Review: Kaleidoscope
Blu-ray & DVD: Kaleidoscope (2016)
Carl (Toby Jones) lives alone high up in a tower block in London. As the story progresses we get hints that he was in prison for some crime that may, or may not, be connected to sexual violence.
He works in what seems to be a hospital gardens, but again, perhaps not.
He’s lonely and arranges online dates, or are they appointments with prostitutes? He has visions of a dead girl in his bathroom, and then his mother (Anne Reid) appears with a suitcase.
This is a fractured film, abstract in its narrative and very unsettling. Twice I asked the person sitting with me watching it if the noise was coming from the film, or the speaker was buzzing. It was the film.
It’s a grimy, confusing vision, there are no hints at incest between mother and son, it’s right there in your face (\”touch me Carl\”) that did make me recoil, mainly because Anne Reid is so convincing as a manipulative, overpowering presence. Ripping a plaster off her cut leg to make Carl dab it, to make him come close enough to sniff it. YUCH.
Most of it is filmed in a flat (which has stairs, I had no idea flats had an upstairs!), and gives a real sense of grime, unsavoury squelchy fag end dirtiness, and the mist of wrong doing, murder, rape, cum spattered walls, death, poverty, stench, and hopelessness. No escape from the horror.
What horror though? Is any if it real? And more importantly, do I care enough to watch the rest of the film?

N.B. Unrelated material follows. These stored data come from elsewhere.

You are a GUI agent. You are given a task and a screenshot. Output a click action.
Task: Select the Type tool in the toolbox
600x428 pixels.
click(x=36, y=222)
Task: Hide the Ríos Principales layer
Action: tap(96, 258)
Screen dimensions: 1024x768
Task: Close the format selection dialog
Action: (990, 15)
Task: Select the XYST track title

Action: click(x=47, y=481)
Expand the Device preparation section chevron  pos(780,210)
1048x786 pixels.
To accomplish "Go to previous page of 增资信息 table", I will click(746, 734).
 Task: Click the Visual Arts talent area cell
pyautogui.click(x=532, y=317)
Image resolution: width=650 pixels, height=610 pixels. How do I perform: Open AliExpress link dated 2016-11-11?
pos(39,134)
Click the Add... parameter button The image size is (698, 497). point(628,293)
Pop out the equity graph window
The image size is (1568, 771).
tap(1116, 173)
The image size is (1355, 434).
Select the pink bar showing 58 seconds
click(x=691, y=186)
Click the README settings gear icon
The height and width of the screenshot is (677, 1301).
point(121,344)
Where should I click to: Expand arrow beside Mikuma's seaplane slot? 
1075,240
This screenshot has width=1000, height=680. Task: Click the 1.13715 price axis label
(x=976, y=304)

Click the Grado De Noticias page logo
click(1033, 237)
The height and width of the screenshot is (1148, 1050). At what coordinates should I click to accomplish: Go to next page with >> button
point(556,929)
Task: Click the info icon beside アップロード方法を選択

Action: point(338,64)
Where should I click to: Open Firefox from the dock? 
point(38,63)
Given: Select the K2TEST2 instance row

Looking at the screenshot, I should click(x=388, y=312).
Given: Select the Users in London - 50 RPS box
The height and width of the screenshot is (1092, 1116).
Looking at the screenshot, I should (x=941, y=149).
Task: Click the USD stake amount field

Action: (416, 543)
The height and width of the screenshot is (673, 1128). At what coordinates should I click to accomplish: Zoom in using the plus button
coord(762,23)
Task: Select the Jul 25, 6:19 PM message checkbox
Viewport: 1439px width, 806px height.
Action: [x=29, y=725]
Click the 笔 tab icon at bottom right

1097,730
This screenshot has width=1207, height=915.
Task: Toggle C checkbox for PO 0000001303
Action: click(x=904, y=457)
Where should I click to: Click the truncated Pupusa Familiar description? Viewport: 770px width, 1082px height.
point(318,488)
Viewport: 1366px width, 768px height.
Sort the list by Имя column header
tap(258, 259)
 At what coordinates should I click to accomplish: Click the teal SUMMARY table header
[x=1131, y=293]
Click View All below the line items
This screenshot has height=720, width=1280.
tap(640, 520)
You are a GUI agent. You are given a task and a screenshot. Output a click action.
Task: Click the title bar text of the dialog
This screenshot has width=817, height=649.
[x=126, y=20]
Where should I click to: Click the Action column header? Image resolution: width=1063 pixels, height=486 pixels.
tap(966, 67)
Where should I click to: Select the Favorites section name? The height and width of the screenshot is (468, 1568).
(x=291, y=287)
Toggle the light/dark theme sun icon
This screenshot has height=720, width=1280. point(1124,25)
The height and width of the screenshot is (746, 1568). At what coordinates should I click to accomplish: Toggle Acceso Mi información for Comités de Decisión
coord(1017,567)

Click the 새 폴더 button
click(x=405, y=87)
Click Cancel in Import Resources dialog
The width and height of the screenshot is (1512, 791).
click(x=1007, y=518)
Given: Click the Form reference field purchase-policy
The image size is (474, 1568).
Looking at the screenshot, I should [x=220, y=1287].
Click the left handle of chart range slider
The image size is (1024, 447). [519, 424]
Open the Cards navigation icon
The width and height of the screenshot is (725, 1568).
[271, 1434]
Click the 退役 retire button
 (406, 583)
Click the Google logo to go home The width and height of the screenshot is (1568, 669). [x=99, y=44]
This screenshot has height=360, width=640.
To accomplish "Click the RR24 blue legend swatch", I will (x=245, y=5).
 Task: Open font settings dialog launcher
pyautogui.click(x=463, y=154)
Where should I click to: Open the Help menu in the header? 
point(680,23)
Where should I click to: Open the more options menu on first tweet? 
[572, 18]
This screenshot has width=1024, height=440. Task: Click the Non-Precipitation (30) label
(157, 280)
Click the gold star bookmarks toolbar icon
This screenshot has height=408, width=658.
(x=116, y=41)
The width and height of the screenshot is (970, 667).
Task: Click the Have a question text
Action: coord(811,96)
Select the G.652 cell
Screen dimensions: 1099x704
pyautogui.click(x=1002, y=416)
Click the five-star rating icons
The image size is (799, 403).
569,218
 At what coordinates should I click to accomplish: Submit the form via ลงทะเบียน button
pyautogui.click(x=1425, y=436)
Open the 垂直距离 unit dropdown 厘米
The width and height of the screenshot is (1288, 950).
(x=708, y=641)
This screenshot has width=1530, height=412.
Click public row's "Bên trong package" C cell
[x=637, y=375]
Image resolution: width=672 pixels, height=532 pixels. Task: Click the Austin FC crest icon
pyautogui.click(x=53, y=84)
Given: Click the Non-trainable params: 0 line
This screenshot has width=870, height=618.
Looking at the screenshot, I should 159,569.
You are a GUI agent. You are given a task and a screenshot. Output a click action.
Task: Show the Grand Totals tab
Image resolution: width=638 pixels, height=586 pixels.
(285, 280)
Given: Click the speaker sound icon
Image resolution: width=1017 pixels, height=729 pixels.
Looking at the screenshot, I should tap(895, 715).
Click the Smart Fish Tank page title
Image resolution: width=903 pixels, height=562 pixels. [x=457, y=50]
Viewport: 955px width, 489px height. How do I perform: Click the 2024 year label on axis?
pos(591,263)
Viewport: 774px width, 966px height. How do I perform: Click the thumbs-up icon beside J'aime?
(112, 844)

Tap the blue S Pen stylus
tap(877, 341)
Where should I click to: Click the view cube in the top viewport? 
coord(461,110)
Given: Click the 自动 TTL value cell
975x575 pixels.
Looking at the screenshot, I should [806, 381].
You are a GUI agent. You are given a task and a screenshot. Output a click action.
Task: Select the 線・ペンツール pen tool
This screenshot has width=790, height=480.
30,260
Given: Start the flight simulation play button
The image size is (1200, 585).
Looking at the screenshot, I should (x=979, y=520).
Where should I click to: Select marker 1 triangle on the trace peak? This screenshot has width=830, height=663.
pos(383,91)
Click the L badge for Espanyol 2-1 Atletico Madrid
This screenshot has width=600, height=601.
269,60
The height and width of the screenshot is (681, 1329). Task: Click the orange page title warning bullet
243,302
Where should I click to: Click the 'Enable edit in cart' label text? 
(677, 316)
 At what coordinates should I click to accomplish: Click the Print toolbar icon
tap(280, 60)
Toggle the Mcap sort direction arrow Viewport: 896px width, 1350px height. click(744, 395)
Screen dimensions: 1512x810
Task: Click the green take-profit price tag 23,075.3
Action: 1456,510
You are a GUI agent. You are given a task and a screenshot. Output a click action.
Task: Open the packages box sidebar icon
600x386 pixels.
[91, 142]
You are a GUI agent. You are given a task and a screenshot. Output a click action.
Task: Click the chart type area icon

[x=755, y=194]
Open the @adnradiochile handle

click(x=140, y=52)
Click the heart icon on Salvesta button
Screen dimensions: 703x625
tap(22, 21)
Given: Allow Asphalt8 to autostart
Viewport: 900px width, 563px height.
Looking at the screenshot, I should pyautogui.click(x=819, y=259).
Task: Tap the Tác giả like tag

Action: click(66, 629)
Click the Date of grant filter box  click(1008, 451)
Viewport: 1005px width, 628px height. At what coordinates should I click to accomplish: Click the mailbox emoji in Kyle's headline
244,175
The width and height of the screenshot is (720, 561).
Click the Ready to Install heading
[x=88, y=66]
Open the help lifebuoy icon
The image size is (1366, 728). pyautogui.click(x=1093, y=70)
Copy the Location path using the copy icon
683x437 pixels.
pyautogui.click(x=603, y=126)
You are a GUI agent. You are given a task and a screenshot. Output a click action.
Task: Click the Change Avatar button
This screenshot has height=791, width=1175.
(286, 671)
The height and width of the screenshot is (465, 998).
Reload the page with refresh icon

The acting in this, is of course amazing. Reid, Jones and Sinead Matthews as Abby, the dead (?) girl/prostitute/robber, and the actual story, is basically all over the place. Just when you think you get it, you don’t, and despite it beginning as a noirish descent into madness, I was soon having that… ‘this is another 2 hours of my life I won’t get back’ thought, and by the end I was rather pissed off.
I didn’t expect a neat end with a bow, but it galloped along and there was no real conclusion other than ‘well what was the point in that’?
Great if you want to see some amazing actors, but the story leaves a lot of be desired.
Review by Tina from a streaming link kindly supplied by Aim Publicity.